FIG. 3. Foot orienting response (FOR) scores from the day prior to transplantation to 8 weeks after transplantation for groups of rats that had received a spinal cord crush injury either and one week later had been injected with medium, with EG or that were not injected (means±SEM; *p<0.05). Animals with normal spinal cord function score 2, whereas a score of 0 represents total paralysis.

FIG. 4. Inclined plane test (IPT) scores from the day prior to transplantation to 8 weeks after transplantation for groups of rats that had received a spinal cord crush injury either and one week later had been injected with medium, with EG or that were not injected (means±SEM; *p<0.05).
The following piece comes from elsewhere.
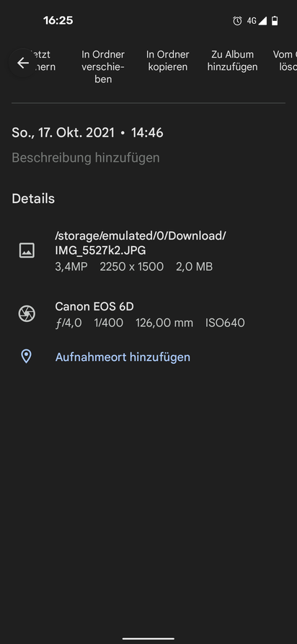Tap the alarm clock status icon
This screenshot has width=297, height=644.
pos(237,21)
FIG. 5. Photomicrographs of sagittal sections of thoracic spinal cords, at the injury site 9 weeks post-injury (8 weeks post implantation), stained with hematoxylin and eosin. (A) A cystic cavity is present at the lesion site in a non-EG vehicle subject (medium-injected cord). Boxed region of panel (A) is seen at higher magnification in panel (B). (C) EG-grafted cord exhibit filling of cells and fibers in the lesion site. Boxed region of panel (C) is seen at higher magnification in panel (D) and reveals the cellular and fiber filling in the lesion site. (E) The cystic cavity was significantly smaller in the animals injected with EG compared with animals that received medium only (E; *p<0.05). Scale bar in c=100 μm for a and c; scale bar in d=50 μm for b and d.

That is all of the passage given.